Réchauffement climatique, parent pauvre du PDR Casablanca-Settat

Le changement climatique demeure le parent pauvre des collectivités territoriales au Maroc. La région de Casablanca-Settat ne fait pas exception. Son PDR 2022-2027 (programme de développement régional) récemment dévoilé aux Casablancais n'a pas de grandes ambitions en matière de lutte contre le changement climatique. Ledit programme a l'ambition d'uniquement protéger et préserver l'environnement de la région sans chercher, pour autant, à rendre ce territoire vert, résilient et inclusif dans un climat changeant.

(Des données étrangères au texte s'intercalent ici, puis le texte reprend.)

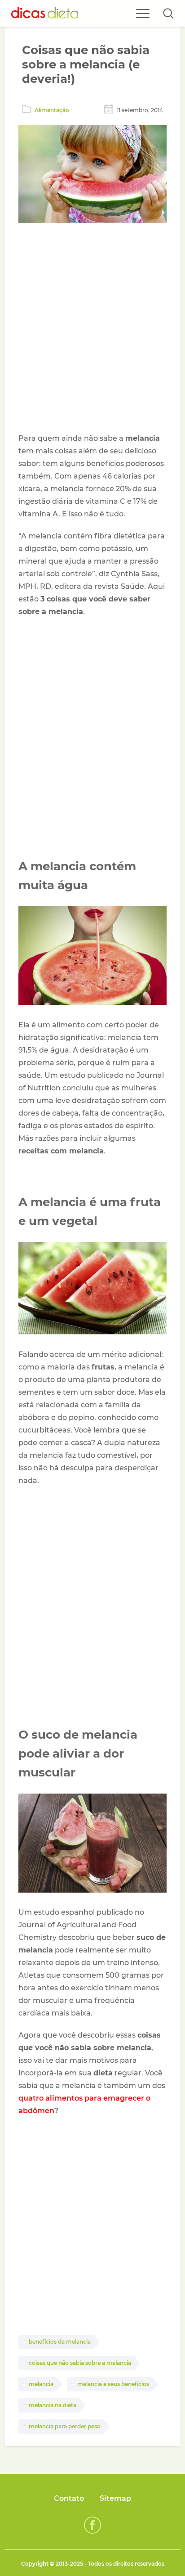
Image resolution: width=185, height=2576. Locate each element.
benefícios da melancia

Mesures purement environnementales

En effet, le PDR contient 8 programmes et 3 projets en matière d'environnement destinés à la création d'une unité de tri et de revalorisation des déchets à Casablanca, à la réhabilitation de l'ancienne décharge de cette ville, à l'appui à la valorisation et la réutilisation des déchets ménagers, au soutien au programme de réhabilitation des zones humides et celles d'importance écologique, à la réhabilitation des stations de contrôle de l'air, à l'investissement dans la société de développement local Casa environnement.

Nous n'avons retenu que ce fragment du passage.